CyberSecurity Deep Dive
Welcome
Security for Beginners taught you to read the city — what "secure" means, and how identity, encryption, and attacks fit together. This course hands you the keys and teaches you to drive. It is the hands-on, practitioner half: cryptography you actually run, identity you configure, networks you segment, attacks you understand through a defender's eyes, and the detection, response, and hardening that keep a real organization standing. One fictional company, Meridian, is attacked and defended across the whole book the way a real security team works.
About This Course
Most security courses are either a pile of scary stories or a checklist of settings to obey. This one is neither. It teaches security the way a working defender practices it: model the threat, build the control, watch the attacker try anyway, and detect and respond when something gets through. Every chapter is one move in that loop, and every technique answers a specific question — what is the attacker trying to do, what does this control take away from them, and what does it cost you.
To keep it concrete, the whole book follows one fictional company. Meridian is a mid-size SaaS business with a customer-facing app at app.meridian.example, an API, a database full of customer data, a corporate network, and a cloud account — a real attack surface. You defend it as Priya, Meridian's security engineer, while the intruder runs a full campaign against those same systems across the middle of the book. The examples accumulate instead of resetting, so by the end you have watched one intrusion from reconnaissance to eviction.
This is the hands-on half of a pair. Where Security for Beginners explained what things are, this course puts them in your hands: real openssl, nmap, and nftables; password hashing done correctly; a SQL injection exploited and then fixed; a detection rule written and tuned. Attacks are taught in earnest — but always through a defender's eyes, and always against Meridian's own lab, never anything you do not own.
Who This Is For
Engineers who have finished Security for Beginners or already hold the concepts, and now want to defend real systems. It assumes you know roughly how TCP/IP works (the Networking Deep Dive covers it), can use Linux and a shell (the Linux Deep Dive covers that), and understand the ideas of security — the CIA triad, authentication, encryption — at the level the beginner course teaches. It does not assume you have ever run a security tool, configured a firewall, or investigated an incident. If those words are still fuzzy, start with the beginner course; this one moves fast and builds on them.

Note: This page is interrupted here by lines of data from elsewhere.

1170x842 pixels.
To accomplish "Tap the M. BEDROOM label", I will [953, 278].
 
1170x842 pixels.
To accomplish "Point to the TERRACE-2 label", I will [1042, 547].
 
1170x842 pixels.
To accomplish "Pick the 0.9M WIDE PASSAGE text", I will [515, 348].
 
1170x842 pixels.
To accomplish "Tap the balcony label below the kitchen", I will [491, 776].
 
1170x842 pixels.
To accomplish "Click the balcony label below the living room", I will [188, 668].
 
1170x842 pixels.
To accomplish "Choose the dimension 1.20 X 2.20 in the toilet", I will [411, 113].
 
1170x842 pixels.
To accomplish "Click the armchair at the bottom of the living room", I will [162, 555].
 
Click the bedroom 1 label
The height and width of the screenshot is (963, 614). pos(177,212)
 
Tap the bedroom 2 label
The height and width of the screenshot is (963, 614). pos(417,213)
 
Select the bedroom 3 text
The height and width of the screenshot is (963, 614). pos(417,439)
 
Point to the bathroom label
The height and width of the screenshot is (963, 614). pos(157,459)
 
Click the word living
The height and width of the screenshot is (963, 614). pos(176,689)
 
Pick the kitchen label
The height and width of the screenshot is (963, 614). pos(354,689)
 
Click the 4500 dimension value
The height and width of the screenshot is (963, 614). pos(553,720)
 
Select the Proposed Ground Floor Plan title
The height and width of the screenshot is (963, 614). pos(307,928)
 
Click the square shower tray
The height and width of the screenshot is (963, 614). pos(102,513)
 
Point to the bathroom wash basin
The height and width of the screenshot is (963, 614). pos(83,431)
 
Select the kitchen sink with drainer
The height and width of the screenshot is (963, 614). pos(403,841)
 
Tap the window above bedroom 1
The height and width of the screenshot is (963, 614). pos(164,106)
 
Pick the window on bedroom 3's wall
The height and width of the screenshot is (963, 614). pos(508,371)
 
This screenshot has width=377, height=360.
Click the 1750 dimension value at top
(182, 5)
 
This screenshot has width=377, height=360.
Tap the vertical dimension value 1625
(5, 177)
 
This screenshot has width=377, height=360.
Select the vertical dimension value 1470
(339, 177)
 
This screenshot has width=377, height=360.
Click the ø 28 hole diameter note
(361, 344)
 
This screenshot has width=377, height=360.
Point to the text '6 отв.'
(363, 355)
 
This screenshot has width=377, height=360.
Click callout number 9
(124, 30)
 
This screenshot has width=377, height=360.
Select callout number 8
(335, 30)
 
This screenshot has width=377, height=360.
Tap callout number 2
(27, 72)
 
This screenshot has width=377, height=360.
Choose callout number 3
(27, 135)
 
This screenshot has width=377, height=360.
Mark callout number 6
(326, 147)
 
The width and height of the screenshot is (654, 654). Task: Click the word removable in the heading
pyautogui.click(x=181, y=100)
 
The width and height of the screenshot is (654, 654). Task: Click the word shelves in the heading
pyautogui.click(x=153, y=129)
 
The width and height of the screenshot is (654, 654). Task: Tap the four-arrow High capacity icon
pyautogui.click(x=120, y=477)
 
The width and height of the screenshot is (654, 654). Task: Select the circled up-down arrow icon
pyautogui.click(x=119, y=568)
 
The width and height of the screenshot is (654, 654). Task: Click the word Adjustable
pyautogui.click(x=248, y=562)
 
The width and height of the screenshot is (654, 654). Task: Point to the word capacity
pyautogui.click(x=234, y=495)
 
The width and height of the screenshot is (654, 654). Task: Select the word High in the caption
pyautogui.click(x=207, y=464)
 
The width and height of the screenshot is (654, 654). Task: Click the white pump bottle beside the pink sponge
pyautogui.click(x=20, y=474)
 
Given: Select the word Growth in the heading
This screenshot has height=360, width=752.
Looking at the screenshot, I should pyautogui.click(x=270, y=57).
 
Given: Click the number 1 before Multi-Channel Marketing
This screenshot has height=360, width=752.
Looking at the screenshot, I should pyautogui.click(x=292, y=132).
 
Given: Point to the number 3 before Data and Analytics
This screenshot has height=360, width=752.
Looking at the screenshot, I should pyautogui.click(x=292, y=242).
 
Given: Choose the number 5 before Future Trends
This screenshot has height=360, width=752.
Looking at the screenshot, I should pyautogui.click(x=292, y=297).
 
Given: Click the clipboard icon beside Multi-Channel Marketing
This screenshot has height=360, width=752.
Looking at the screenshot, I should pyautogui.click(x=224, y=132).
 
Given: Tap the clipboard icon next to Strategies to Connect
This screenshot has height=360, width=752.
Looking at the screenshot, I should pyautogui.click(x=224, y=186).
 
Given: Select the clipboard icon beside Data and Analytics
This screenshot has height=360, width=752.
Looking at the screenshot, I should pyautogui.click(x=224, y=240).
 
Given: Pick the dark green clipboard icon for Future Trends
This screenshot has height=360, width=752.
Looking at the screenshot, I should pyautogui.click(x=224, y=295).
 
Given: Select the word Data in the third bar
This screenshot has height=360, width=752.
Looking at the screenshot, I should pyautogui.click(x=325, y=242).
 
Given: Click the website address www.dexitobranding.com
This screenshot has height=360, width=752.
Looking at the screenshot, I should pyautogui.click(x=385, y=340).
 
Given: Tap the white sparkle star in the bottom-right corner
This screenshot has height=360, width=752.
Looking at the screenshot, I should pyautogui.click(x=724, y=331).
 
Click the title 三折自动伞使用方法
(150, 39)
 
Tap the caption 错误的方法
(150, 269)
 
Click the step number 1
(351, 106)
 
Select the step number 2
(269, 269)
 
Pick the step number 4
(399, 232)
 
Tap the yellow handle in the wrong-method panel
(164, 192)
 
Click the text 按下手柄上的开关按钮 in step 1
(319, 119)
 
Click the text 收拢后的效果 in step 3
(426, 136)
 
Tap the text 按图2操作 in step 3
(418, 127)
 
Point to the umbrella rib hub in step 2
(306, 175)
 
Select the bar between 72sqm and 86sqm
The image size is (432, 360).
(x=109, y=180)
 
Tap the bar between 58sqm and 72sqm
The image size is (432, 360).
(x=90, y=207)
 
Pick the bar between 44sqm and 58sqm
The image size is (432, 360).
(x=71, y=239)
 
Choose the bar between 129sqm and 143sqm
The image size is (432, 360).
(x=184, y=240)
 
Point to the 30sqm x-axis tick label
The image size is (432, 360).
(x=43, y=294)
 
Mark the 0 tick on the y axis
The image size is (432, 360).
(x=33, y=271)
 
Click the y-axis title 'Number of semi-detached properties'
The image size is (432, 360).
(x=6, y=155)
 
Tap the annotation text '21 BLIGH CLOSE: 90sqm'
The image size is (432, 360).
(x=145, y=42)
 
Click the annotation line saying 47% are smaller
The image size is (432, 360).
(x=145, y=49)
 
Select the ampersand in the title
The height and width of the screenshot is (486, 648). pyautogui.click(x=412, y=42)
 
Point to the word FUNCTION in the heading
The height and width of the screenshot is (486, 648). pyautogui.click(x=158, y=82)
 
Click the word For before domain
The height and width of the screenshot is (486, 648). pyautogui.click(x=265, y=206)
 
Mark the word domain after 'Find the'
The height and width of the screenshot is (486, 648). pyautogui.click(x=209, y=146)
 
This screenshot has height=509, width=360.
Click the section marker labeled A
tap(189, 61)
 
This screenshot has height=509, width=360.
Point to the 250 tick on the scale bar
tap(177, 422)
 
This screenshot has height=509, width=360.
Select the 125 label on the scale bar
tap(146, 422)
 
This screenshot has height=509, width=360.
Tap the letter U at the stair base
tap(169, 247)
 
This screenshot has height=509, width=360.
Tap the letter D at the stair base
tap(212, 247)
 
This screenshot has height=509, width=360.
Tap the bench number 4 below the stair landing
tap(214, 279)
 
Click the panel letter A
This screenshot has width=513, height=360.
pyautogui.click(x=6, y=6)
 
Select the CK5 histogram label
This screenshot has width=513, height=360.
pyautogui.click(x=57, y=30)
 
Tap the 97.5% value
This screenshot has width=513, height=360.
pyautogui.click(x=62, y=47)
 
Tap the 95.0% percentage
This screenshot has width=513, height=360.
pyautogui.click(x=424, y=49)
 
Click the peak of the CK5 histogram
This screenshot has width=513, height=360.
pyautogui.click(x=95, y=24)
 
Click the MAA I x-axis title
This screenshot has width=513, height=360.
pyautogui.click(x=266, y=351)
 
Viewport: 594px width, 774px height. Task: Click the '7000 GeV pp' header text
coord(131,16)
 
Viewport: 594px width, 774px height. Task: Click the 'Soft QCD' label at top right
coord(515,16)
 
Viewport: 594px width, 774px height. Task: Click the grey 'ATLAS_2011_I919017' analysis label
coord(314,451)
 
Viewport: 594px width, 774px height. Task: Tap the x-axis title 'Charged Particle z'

What You Should Already Know
- The basics of TCP/IP networking — addresses, ports, DNS, and what a packet is
- Comfort with Linux and the command line — running commands, editing files, reading output
- The core security concepts from the beginner tier — the CIA triad, authentication versus authorization, what encryption and hashing are for
- A safe, isolated lab or a virtual machine you own, since every hands-on command is meant to be run somewhere you control
How the Course Is Built
The fourteen chapters build in a deliberate arc. First the defender's foundation: the mindset and threat modeling, then the cryptographic, identity, and network controls that protect Meridian. Then the intruder's campaign, through a defender's eyes — reconnaissance, web exploitation, host compromise, malware, and phishing — each attack paired with the control that stops it. Then Priya fights back with detection and incident response, and finally the book closes the doors the campaign used, securing the build pipeline and the cloud, and lifts the whole thing into a security program.
Every topic has the same shape: an opening that frames the attacker's move and the defender's answer, the mechanics explained with real commands and configs, a comparison box where two things are genuinely confused, the specific mistakes that cause real breaches, the practices that prevent them, and a short knowledge check. It is written senior-engineer to peer — direct, specific, and honest about tradeoffs.
Chapter Map
Disclaimer
This course is an independent educational project created and maintained by Sergey Okinchuk. It is provided for learning and reference purposes only.
No affiliation. This course is not affiliated with, sponsored by, endorsed by, or officially connected to any company, product, project, or standards body mentioned. All opinions, interpretations, and recommendations expressed are those of the author.
Trademarks. Product names, tools, standards, and regulations referenced — including "MITRE ATT&CK", "OWASP", "NIST", "ISO 27001", "GDPR", and "PCI DSS" — are the property of their respective owners and bodies. Use of these names is for identification and educational purposes only and does not imply any endorsement.
Authorized use only. This course teaches offensive techniques strictly so defenders can understand and stop them. Every command and technique is intended to be run only against systems you own or are explicitly authorized to test — such as a personal lab. Using these techniques against systems you do not own is illegal and is never condoned by this material.
Not security advice. This material teaches durable concepts and practices for understanding and defending systems, not turnkey instructions for any specific environment. Explanations are simplified for learning and are not a substitute for professional security advice. Always consult official documentation and qualified professionals before making real security decisions.
Accuracy and currency. Security evolves continuously — threats, tools, versions, and details drift over time. Facts in this course reflect the author's understanding at the time of writing and may not be current. Always verify against authoritative sources before acting.
No warranty. This material is provided "as is" without warranty of any kind. The author accepts no liability for any loss or damage arising from reliance on the content.